BEGIN Provided information

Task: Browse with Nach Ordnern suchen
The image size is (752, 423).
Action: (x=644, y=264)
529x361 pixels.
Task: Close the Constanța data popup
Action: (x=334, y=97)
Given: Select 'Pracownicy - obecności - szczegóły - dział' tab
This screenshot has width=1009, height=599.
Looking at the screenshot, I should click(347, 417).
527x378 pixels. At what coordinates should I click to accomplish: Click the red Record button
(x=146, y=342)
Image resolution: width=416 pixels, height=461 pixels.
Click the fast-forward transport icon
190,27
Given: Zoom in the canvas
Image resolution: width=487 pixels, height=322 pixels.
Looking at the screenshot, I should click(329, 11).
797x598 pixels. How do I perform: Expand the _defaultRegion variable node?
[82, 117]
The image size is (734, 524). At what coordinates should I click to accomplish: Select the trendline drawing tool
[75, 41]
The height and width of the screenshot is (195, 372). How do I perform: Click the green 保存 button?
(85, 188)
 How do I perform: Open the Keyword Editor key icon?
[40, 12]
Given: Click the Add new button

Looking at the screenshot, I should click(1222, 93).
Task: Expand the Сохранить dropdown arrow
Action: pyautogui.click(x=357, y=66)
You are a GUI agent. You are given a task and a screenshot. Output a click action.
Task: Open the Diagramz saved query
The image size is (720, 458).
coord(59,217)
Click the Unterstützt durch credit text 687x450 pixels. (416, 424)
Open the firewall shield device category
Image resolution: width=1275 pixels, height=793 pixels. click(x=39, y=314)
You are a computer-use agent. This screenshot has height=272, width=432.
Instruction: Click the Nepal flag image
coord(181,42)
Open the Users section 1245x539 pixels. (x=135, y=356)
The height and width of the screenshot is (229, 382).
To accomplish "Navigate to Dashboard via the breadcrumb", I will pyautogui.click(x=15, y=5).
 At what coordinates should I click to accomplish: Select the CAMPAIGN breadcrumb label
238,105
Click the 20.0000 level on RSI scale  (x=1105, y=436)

END Provided information

Extract the rows above exactly as they appear, starting at the line containing "The height and width of the screenshot is (195, 372)." and ending at the line containing "Action: pyautogui.click(x=357, y=66)", both included.

The height and width of the screenshot is (195, 372). How do I perform: Click the green 保存 button?
(85, 188)
 How do I perform: Open the Keyword Editor key icon?
[40, 12]
Given: Click the Add new button

Looking at the screenshot, I should click(1222, 93).
Task: Expand the Сохранить dropdown arrow
Action: pyautogui.click(x=357, y=66)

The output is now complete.